--- Source records ---

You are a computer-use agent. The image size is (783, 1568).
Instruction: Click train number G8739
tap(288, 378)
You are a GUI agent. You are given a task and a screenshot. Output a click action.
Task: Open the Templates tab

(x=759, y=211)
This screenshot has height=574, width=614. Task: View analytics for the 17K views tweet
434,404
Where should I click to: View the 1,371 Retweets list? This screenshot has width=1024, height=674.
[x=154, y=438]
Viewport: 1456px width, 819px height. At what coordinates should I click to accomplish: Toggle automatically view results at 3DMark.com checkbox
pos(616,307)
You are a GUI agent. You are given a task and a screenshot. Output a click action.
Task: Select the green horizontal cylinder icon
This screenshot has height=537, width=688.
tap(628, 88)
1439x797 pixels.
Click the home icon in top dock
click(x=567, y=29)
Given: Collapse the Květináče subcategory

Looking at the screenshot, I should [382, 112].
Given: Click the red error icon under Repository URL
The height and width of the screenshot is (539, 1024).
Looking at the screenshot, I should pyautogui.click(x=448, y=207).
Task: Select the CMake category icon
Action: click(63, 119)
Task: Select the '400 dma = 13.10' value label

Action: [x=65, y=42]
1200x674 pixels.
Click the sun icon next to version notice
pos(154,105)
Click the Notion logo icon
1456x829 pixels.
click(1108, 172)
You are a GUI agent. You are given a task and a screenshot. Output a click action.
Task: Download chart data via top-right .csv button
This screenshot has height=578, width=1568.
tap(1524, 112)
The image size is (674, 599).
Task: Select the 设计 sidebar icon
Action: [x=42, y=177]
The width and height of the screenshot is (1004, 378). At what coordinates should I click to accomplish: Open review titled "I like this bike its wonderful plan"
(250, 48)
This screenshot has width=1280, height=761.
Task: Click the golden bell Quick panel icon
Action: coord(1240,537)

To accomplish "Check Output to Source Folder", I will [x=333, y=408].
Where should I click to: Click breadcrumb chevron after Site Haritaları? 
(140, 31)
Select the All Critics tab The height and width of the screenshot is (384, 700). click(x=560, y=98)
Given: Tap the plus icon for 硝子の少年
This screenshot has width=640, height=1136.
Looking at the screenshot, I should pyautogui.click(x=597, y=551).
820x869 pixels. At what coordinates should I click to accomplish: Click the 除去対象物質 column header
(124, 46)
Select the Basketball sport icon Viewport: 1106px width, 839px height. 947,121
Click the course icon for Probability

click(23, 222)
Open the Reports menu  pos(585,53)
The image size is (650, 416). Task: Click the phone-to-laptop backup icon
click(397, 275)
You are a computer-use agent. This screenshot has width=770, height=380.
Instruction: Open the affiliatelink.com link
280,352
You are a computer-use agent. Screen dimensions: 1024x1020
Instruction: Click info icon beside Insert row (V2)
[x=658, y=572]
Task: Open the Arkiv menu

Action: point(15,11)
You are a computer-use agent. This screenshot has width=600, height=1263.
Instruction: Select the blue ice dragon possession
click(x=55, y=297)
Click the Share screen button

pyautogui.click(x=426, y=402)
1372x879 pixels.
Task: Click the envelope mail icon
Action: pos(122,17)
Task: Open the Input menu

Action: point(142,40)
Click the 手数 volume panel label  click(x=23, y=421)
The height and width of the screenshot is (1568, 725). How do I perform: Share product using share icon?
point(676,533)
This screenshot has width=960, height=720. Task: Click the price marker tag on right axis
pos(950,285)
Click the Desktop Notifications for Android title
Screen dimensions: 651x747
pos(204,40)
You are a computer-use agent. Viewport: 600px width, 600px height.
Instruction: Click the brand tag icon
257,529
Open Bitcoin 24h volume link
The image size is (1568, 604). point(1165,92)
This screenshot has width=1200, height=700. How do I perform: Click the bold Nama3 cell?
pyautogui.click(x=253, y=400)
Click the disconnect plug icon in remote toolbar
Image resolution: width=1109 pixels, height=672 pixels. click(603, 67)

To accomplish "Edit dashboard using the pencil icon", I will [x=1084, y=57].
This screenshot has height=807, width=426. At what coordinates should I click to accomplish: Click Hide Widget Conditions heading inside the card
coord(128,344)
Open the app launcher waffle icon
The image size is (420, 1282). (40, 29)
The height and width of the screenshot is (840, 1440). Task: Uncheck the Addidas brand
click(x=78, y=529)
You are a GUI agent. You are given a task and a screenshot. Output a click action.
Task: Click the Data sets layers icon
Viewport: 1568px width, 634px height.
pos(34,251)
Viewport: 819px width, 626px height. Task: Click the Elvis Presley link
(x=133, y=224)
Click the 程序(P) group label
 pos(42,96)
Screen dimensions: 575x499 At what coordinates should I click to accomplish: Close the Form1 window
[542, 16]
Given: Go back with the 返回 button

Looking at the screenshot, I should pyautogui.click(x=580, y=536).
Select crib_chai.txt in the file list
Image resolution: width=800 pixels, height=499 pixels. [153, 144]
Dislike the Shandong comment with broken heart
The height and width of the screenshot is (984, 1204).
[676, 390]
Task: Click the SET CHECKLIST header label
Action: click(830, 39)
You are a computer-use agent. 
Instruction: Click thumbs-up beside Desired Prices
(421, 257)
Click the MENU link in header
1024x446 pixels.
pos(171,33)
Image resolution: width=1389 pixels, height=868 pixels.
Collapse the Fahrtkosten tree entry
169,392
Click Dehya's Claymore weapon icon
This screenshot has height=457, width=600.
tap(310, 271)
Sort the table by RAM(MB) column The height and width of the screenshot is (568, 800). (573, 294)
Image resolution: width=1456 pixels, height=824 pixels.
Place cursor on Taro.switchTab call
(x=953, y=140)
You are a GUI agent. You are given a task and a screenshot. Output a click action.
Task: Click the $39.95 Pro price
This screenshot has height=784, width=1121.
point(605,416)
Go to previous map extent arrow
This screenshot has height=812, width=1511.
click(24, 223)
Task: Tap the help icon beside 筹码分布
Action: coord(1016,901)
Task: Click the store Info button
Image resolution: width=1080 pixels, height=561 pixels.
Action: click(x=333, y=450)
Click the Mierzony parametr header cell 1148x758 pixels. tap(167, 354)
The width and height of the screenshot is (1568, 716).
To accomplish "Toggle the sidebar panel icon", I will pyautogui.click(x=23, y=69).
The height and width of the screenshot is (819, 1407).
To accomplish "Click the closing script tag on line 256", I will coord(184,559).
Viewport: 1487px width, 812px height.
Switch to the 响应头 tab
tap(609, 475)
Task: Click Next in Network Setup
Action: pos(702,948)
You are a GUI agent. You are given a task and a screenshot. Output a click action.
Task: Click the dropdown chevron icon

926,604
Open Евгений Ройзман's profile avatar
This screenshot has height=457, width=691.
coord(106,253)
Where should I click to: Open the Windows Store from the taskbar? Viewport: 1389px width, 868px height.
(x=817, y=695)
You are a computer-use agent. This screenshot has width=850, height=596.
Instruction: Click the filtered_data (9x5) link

---

Short task
Reproduce the lines of the listing exactly as they appear, from its start up to and including the line with "Looking at the screenshot, I should [382, 112].".

Response below
You are a computer-use agent. The image size is (783, 1568).
Instruction: Click train number G8739
tap(288, 378)
You are a GUI agent. You are given a task and a screenshot. Output a click action.
Task: Open the Templates tab

(x=759, y=211)
This screenshot has height=574, width=614. Task: View analytics for the 17K views tweet
434,404
Where should I click to: View the 1,371 Retweets list? This screenshot has width=1024, height=674.
[x=154, y=438]
Viewport: 1456px width, 819px height. At what coordinates should I click to accomplish: Toggle automatically view results at 3DMark.com checkbox
pos(616,307)
You are a GUI agent. You are given a task and a screenshot. Output a click action.
Task: Select the green horizontal cylinder icon
This screenshot has height=537, width=688.
tap(628, 88)
1439x797 pixels.
Click the home icon in top dock
click(x=567, y=29)
Given: Collapse the Květináče subcategory

Looking at the screenshot, I should [382, 112].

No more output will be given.